Given instruction 1 » In the passage about the Narvalos and jihadist propaganda, what agency are sensitive Katiba accounts reported to?
Given instruction 2 » Extend the passage about the Narvalos' campaign against jihadist propaganda, picking up after its last sentence.

-------- Source document

Due to these propaganda-disrupting activities, the "Cyber" division of ISIS, led by Junaid Hussain, put some members of the group on kill lists.

=== Extending to further networks ===
Multilingual survey of jihadist propaganda material has been extended to all sorts of platforms.

In 2016, Internet activities of Daech fighters and propagandists have noticeably receded on Twitter, at least in French language, due to accelerating suspensions of their accounts. They switched to other platforms such as Telegram, Vimeo, YouTube... Consequently, the Narvalos and Controlling Section have extended their own activities to these networks.

=== Psychological operations ===
The group has mounted psychological operations aiming at demoralising, deceive and hinder jihadist propagandists.

=== Jihadist hunting ===
Some Narvalos have developed more offensive tactics, infiltrating jihadist networks in a manner similar to those of intelligence services. In order to avoid incidents, sensitive Katiba accounts are reported to the DGSI.

----------------
-------- Excerpted records

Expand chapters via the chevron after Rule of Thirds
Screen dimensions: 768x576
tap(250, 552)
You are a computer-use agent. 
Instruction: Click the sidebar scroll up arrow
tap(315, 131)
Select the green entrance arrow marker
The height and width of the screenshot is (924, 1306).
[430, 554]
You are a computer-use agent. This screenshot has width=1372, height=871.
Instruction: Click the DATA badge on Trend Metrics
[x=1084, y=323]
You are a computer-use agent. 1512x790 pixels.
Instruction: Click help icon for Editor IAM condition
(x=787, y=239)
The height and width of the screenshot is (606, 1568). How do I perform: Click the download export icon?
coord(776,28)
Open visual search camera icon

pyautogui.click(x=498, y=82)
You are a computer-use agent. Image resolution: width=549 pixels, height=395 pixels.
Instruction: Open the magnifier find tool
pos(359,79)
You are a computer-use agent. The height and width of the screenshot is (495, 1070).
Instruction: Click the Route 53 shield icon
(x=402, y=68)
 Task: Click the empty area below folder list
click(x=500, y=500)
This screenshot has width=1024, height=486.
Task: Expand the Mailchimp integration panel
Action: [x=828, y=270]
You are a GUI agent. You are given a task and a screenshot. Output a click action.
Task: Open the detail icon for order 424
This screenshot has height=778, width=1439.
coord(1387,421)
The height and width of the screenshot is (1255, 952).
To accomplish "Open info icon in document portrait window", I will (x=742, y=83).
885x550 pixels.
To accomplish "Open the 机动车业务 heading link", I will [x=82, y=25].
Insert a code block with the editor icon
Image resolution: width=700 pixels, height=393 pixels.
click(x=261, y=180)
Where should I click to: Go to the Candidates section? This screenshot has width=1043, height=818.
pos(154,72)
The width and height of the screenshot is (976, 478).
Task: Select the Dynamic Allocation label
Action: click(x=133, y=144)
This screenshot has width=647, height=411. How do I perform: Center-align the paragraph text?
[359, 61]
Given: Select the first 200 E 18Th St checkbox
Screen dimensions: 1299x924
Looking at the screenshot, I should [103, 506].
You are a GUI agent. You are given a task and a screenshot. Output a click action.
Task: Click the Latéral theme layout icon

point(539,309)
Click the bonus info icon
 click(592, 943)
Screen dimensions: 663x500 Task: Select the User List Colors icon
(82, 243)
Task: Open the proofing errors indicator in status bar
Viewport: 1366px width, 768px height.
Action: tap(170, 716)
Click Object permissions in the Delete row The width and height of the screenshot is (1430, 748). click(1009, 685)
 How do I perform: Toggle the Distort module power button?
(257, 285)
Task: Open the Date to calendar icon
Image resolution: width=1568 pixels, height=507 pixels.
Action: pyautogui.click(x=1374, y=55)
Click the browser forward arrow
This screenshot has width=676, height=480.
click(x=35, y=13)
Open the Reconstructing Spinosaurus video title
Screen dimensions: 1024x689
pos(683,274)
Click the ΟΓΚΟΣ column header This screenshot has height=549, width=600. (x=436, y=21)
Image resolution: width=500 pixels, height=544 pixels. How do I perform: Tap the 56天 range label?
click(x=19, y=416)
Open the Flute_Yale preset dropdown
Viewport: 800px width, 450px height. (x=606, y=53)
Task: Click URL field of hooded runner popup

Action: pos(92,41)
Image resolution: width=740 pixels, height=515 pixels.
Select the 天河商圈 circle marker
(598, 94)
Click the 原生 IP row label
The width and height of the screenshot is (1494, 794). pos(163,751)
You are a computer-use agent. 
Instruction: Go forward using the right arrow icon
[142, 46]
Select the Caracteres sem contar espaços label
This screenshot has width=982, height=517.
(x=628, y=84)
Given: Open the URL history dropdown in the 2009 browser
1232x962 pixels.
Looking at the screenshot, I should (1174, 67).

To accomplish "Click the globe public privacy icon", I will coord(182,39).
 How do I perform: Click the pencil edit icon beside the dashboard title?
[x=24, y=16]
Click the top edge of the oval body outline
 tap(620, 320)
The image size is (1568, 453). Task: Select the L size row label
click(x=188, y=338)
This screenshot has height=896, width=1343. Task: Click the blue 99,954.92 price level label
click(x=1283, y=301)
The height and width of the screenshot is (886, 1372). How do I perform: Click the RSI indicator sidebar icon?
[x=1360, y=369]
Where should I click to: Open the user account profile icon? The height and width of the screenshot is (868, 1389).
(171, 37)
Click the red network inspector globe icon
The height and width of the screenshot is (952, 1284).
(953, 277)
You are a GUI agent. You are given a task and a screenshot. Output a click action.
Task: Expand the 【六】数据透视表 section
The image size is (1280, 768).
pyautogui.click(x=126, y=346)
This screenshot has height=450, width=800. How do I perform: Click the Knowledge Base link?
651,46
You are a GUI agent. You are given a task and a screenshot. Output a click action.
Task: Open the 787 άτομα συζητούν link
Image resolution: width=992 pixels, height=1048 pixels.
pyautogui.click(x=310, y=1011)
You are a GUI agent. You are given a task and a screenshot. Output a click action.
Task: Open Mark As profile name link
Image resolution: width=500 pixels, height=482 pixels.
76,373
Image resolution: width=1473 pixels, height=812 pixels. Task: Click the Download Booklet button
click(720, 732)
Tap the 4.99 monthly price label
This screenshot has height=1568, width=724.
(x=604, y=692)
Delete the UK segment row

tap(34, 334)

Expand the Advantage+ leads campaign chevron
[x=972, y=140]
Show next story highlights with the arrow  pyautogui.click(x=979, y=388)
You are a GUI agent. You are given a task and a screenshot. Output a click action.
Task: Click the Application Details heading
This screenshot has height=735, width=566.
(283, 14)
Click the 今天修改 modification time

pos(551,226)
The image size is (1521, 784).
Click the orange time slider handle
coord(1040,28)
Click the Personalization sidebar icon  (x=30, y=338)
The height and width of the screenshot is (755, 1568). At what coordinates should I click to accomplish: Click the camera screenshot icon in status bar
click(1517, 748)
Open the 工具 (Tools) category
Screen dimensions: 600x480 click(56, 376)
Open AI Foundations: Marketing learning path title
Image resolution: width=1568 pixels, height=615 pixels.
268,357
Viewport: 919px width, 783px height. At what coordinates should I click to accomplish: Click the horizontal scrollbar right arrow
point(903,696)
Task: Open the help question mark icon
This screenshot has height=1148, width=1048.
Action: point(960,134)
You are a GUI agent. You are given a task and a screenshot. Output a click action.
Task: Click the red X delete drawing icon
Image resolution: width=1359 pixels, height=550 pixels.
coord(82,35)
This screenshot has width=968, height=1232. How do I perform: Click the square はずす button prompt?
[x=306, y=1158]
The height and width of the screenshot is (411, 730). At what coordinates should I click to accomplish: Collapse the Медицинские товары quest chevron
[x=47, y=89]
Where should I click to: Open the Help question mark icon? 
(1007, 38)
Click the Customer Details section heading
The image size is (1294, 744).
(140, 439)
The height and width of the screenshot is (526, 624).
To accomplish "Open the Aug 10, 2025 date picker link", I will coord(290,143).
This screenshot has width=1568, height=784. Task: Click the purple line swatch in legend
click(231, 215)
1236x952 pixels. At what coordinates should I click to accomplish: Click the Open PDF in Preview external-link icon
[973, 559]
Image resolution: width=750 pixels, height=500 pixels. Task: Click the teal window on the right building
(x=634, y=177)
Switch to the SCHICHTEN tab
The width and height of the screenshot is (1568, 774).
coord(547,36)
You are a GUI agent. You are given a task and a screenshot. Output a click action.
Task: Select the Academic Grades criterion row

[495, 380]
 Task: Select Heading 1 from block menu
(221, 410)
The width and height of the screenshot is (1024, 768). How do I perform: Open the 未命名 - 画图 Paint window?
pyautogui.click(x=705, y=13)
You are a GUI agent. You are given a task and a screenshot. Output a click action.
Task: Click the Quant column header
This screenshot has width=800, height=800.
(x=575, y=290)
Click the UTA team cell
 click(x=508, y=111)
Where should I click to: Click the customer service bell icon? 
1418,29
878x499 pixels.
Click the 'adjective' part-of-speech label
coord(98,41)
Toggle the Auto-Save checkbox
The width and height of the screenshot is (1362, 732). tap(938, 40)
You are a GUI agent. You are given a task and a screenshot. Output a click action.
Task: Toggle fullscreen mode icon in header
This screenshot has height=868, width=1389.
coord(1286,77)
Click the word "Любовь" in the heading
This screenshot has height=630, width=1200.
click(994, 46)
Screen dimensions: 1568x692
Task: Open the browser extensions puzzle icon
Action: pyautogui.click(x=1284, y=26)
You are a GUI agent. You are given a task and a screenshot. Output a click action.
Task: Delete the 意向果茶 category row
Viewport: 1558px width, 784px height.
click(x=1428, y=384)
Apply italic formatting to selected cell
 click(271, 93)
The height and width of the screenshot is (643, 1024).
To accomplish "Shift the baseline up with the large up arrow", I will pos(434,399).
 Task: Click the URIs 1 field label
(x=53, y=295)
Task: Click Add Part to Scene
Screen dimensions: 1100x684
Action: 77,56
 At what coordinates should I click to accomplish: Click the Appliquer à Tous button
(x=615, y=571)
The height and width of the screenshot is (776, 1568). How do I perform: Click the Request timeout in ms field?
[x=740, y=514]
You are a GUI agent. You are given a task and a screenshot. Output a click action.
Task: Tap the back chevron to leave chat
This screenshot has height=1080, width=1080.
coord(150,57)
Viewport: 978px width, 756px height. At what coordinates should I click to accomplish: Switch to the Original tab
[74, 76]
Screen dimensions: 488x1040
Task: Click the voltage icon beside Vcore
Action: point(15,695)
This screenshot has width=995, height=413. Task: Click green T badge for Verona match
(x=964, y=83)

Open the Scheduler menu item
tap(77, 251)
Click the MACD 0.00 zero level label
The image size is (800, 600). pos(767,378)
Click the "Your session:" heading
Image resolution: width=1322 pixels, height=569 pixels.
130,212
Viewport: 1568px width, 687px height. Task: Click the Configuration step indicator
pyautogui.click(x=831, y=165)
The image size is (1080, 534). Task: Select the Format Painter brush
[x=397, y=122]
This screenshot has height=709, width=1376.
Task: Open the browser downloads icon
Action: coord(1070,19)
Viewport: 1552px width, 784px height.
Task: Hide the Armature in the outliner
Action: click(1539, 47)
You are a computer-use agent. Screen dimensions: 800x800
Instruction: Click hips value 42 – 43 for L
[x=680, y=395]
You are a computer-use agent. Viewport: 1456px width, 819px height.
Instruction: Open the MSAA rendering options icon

----------------

Exercise output 1 » The DGSI.

Exercise output 2 »
In early 2018, an officer of a Security service, specialist of Internet monitoring, testified to Médiapart: "The Katiba put us to shame, that are better than we are. They manage to geolocalise a jihadist from a single photograph. We cannot do that."

=== Contributions to counter-terrorism ===
On 1 May 2015, two days before a Muhammad drawing and caricature competition was due to take place in Garland, Texas, Narvalette Khalan Cypher reported an imminent terrorist attack to the police. In the ensuing Curtis Culwell Center attack, the two terrorists were killed.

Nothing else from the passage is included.